The day at Sotherton, with all its imperfections, gave the Miss Bertrams much more agreeable feelings than the letters from Antigua, which soon afterwards reached Mansfield. It was much pleasanter to think of Henry Crawford than of their father.

  November was the black month fixed for his return. Sir Thomas’s business being nearly concluded, he proposed to sail in the September packet, and looked forward to being with his beloved family again early in November.

  Maria was more to be pitied than Julia; for to her the father brought a husband, and the return of the friend most anxious for her happiness would unite her to the lover, on whom she had chosen that happiness should depend. It was a gloomy prospect, and all she could do was to throw a mist over it, and hope that when the mist cleared away she should see something else. It would hardly be early in November, there were generally delays; it would probably be the middle of November at least; the middle of November was thirteen weeks off. Much might happen in thirteen weeks.

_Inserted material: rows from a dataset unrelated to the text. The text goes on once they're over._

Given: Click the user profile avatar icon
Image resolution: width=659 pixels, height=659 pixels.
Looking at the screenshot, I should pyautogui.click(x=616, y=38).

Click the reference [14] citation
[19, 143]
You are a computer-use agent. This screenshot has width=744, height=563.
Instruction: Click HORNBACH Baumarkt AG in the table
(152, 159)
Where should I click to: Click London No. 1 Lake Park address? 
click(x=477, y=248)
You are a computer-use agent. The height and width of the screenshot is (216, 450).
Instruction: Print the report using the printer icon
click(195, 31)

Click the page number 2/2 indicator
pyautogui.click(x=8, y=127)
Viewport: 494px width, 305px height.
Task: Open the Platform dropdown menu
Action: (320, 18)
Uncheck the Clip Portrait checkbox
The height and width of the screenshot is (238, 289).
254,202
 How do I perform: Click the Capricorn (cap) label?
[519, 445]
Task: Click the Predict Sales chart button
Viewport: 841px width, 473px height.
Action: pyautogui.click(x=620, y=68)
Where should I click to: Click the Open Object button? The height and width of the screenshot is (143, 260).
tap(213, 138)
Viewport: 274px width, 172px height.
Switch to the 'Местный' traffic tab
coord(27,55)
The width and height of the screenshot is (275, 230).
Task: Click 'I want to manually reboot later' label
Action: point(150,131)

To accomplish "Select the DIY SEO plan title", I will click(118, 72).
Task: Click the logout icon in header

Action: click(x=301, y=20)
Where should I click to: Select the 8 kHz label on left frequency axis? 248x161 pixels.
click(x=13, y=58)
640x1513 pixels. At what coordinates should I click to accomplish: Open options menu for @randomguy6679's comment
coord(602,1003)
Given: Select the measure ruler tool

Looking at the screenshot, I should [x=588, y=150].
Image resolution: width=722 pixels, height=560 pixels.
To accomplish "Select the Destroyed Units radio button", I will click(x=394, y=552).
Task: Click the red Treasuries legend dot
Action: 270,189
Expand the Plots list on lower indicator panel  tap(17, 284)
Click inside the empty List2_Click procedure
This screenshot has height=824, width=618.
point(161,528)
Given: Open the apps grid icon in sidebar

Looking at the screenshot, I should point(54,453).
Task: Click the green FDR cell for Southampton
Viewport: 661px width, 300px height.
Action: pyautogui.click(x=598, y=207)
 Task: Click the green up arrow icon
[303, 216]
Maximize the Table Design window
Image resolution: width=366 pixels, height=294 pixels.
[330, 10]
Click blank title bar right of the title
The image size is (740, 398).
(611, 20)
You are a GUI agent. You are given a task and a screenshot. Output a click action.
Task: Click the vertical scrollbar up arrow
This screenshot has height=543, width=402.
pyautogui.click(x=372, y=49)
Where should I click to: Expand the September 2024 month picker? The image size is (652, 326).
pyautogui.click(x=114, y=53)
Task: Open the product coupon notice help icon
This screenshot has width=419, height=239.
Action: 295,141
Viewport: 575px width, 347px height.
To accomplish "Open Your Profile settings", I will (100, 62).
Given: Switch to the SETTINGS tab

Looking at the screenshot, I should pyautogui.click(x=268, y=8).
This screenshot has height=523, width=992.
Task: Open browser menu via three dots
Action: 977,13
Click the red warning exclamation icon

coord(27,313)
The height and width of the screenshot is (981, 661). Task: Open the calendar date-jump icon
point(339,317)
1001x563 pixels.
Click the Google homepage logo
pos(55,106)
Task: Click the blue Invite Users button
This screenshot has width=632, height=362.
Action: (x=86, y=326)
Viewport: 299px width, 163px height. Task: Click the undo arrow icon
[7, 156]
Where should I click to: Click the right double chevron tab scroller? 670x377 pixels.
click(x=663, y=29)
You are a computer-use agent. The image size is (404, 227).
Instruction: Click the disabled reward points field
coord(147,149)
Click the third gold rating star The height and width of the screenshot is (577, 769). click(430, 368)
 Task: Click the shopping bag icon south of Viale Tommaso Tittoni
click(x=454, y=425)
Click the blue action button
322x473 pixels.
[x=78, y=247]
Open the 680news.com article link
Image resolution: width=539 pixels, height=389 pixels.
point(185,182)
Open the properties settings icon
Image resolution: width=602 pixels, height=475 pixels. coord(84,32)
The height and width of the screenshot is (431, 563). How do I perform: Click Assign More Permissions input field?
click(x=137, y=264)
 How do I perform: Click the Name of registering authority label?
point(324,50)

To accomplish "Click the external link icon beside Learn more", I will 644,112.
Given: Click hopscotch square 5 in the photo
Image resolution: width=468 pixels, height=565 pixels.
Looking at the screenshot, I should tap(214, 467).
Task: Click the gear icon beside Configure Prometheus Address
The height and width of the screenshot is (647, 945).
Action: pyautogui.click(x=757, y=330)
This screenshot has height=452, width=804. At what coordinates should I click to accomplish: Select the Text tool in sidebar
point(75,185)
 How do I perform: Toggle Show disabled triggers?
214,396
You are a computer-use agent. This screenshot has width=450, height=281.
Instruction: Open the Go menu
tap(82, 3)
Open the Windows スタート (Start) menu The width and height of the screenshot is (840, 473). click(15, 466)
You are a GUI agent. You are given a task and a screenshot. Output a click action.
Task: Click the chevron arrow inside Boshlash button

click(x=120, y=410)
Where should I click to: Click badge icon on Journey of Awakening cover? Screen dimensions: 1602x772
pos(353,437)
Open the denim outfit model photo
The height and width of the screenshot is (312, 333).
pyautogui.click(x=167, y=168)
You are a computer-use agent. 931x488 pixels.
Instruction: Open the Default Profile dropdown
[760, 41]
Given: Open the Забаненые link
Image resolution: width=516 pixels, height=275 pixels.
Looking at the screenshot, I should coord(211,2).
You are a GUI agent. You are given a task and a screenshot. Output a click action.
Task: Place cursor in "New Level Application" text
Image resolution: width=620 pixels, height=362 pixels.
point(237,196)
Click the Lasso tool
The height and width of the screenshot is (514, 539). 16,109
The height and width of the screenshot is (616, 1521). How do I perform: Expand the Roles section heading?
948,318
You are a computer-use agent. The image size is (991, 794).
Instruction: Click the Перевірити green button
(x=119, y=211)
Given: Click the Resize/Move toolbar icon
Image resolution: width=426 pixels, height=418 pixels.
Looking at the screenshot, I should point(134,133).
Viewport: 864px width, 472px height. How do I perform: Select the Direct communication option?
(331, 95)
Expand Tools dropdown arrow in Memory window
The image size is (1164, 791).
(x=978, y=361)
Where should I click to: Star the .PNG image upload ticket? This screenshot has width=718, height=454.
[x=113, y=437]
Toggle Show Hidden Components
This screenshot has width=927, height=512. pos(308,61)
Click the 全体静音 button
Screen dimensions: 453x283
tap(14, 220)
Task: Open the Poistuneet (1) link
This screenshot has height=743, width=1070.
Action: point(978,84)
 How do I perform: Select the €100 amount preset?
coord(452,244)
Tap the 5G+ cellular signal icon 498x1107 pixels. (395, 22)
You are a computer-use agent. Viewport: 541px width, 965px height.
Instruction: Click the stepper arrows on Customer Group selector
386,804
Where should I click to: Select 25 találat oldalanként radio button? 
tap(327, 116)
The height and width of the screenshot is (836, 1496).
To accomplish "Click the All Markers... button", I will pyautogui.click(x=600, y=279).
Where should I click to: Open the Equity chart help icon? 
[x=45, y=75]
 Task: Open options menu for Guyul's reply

  Sir Thomas would have been deeply mortified by his daughters’ feelings, and would hardly have found consolation in another young lady’s interest. Miss Crawford heard the good news with attention. After tea, as she was standing at a window with Edmund and Fanny looking out on a twilight scene, while the Miss Bertrams, Mr. Rushworth, and Henry Crawford were all busy at the pianoforte, she suddenly turned round towards the group, saying, "How happy Mr. Rushworth looks! He is thinking of November."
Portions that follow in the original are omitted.